Alternatively, a 350-mile range would convey me from breakfast to lunch, or from lunch to dinner. If such range was available, then 45-minute meals during recharging could be planned (although 30-minute stops for recharge would be even better, if I was interested in a lighter meal or "fast food").
Of course, if self-driving cars come along, then longer range make more sense. There would be no need to stop every two hours or so to stretch my legs and refresh my mind, if the car takes over the chore of driving. Also, no need for caffeine-fueled wakefulness with self-driving cars, which in turn requires the more frequent stops due to ingestion of coffee or diet sodas.
On a related subject, I strongly look forward to self-driving cars, someday, for each year as I get older I suspect my driving skills decline.
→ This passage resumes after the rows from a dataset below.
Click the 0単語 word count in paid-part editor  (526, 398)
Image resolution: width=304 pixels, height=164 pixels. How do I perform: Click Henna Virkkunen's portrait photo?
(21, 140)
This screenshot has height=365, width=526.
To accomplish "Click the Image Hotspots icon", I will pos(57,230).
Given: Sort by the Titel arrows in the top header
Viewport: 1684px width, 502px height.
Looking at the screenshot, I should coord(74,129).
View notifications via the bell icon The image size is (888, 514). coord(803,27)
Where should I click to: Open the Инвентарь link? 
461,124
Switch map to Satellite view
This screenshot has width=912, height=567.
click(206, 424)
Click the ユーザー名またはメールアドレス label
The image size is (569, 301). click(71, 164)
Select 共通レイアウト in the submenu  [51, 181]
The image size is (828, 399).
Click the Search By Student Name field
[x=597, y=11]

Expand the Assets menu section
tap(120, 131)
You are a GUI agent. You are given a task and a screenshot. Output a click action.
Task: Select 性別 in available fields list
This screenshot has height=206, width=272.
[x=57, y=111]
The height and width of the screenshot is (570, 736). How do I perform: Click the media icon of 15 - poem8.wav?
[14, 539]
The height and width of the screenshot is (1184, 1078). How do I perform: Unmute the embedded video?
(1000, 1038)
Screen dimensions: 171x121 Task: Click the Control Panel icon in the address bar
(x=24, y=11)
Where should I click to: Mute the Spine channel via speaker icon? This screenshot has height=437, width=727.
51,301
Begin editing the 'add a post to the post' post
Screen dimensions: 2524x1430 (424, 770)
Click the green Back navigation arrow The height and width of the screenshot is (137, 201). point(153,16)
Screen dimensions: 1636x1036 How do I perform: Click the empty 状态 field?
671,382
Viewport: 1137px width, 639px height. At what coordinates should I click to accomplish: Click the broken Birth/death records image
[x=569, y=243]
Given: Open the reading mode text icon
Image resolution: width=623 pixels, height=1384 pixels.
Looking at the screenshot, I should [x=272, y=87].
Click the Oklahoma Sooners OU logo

Auto manufacturers are already aware that self-driving cars will likely lead to lower demand for cars, as car-sharing services become far less expensive than outright ownership of a vehicle. Yet, some increase in demand may also result, as the elderly - who often give up (voluntarily or involuntarily) their driving privileges - attain increased mobility with self-driving cars. To a degree, others (teenagers, and those without drivers' licenses) will likely use cars more, as well. And driving distances for commutes will likely increase with self-driving cars, as time in the car can be used productively; this is especially true if the cost per mile goes down, as might occur with EVs.
So, as auto manufacturers consider what will truly transform purchaser preferences away from gas-powered cars to EVs, please note that it is not just a competitive sticker price that matters. It is also the range, and recharge time, that will strongly influence purchaser decisions. Either a 200-mile range with a very short recharge range, or a 350-mile range with a 30-45 minute recharge time, is desired. And, once self-driving cars come along, the 350-mile range car becomes even more preferred.
Research developments around the world hold out the promise of higher energy densities for EV batteries, as well as shorter recharge times. Unlike some technologies, the transition from the lab to commercialization often takes years, due to the significant time required to integrate and test battery technologies, as well as to tool factories for their production.
Still, I hope that - by 2020 - I will buy my first EV. With a sticker price comparable to cars today, either with a range of 200 miles and a 5-10 minute recharge, or with a range of 350 miles and a 30-45 minute recharge. If self-driving cars exist by 2020, that would be an added bonus.